Hi Wei,
True, I'm using the method you mention, but glad to change.
I tried your suggestion instead, but got a similar error.
Thanks for your support. That is much more tedious than I thought.
*Option 1 - SQL UDF*
*SQL UDF*
create_func_ddl = """
CREATE FUNCTION dummyMap
AS 'com.dummy.dummyMap' LANGUAGE SCALA
"""
t_env.execute_sql(create_func_ddl)
*Error*
Py4JJavaError: An error occurred while calling o672.execute.

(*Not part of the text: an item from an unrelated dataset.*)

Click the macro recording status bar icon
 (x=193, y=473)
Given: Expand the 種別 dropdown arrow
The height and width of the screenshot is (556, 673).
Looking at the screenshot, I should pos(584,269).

: org.apache.flink.table.api.TableException: Result field does not match
requested type. Requested: Row(s: String, t: String); Actual:
GenericType<org.apache.flink.types.Row>
*Option 2 *- *Overriding getResultType*
Back to the old registering method, but overriding getResultType:
t_env.register_java_function("dummyMap","com.dummy.dummyMap")
*Scala UDF*
class dummyMap() extends ScalarFunction {
def eval(): Row = {
Row.of(java.lang.String.valueOf("foo"),
java.lang.String.valueOf("bar"))
}
override def getResultType(signature: Array[Class[_]]):
TypeInformation[_] = DataTypes.ROW(DataTypes.STRING,DataTypes.STRING)
}
*Error (on compilation)*
[error] dummyMap.scala:66:90: overloaded method value ROW with alternatives:
[error] (x$1:
org.apache.flink.table.api.DataTypes.AbstractField*)org.apache.flink.table.types.UnresolvedDataType
<and>
[error] ()org.apache.flink.table.types.DataType <and>
[error] (x$1:
org.apache.flink.table.api.DataTypes.Field*)org.apache.flink.table.types.DataType
[error] cannot be applied to (org.apache.flink.table.types.DataType,
org.apache.flink.table.types.DataType)
[error] override def getResultType(signature: Array[Class[_]]):
TypeInformation[_] = DataTypes.ROW(DataTypes.STRING,DataTypes.STRING)
[error]
^
[error] one error found
[error] (Compile / compileIncremental) Compilation failed
[error] Total time: 3 s, completed 17 nov. 2020 à 20:00:01
Le mar. 17 nov. 2020 à 14:01, Wei Zhong <[email protected]> a écrit :
> Hi Pierre,
>
> I guess your UDF is registered by the method 'register_java_function'
> which uses the old type system. In this situation you need to override the
> 'getResultType' method instead of adding type hint.
>
> You can also try to register your UDF via the "CREATE FUNCTION" sql
> statement, which accepts the type hint.
>
> Best,
> Wei
>
> 在 2020年11月17日,19:29,Pierre Oberholzer <[email protected]> 写道:
>
> Hi Wei,
>
> Thanks for your suggestion. Same error.
>
> *Scala UDF*
>
> @FunctionHint(output = new DataTypeHint("ROW<s STRING,t STRING>"))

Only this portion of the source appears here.